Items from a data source
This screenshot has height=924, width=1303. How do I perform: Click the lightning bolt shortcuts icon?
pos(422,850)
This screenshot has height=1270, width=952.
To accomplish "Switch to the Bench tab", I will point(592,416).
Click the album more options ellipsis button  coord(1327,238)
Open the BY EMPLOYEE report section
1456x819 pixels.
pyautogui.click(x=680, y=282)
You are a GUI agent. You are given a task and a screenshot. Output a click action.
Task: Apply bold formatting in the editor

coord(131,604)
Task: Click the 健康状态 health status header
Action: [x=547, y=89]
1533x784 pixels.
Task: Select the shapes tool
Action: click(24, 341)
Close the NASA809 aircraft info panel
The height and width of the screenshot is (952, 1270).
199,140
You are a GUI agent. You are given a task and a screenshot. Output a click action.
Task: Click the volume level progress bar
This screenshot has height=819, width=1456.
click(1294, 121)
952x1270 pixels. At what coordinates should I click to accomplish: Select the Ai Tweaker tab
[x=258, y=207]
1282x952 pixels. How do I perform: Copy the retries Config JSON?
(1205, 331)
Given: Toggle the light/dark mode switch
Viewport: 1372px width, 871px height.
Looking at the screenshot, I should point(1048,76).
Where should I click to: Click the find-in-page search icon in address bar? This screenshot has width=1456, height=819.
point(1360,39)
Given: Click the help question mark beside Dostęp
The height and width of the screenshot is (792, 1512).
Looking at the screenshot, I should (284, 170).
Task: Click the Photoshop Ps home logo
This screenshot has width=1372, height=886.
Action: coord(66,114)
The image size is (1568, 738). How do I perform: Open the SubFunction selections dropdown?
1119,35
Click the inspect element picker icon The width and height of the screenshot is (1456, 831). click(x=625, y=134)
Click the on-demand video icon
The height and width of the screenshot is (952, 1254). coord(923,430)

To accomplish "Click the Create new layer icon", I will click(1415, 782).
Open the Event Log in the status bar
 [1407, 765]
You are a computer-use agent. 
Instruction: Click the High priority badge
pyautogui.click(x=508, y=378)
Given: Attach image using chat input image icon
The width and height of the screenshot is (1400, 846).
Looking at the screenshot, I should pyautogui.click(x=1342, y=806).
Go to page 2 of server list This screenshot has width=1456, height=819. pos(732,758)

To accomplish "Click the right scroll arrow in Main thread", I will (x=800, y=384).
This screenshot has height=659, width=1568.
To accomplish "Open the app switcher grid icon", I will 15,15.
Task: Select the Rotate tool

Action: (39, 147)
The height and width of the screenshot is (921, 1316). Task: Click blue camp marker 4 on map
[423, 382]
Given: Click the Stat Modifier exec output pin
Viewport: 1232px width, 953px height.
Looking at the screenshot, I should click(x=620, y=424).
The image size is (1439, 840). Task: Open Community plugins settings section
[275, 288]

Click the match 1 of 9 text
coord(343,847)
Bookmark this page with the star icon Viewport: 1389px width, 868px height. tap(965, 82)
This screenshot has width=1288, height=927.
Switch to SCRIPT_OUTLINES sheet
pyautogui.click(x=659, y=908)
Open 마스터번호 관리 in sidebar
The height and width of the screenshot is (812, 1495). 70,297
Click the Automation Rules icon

**What to work on**
Find all lines holding the word "will" in the records above and copy them.

**Result for this task**
To accomplish "Switch to the Bench tab", I will point(592,416).
To accomplish "Click the Create new layer icon", I will click(1415, 782).
To accomplish "Click the right scroll arrow in Main thread", I will (x=800, y=384).
To accomplish "Open the app switcher grid icon", I will 15,15.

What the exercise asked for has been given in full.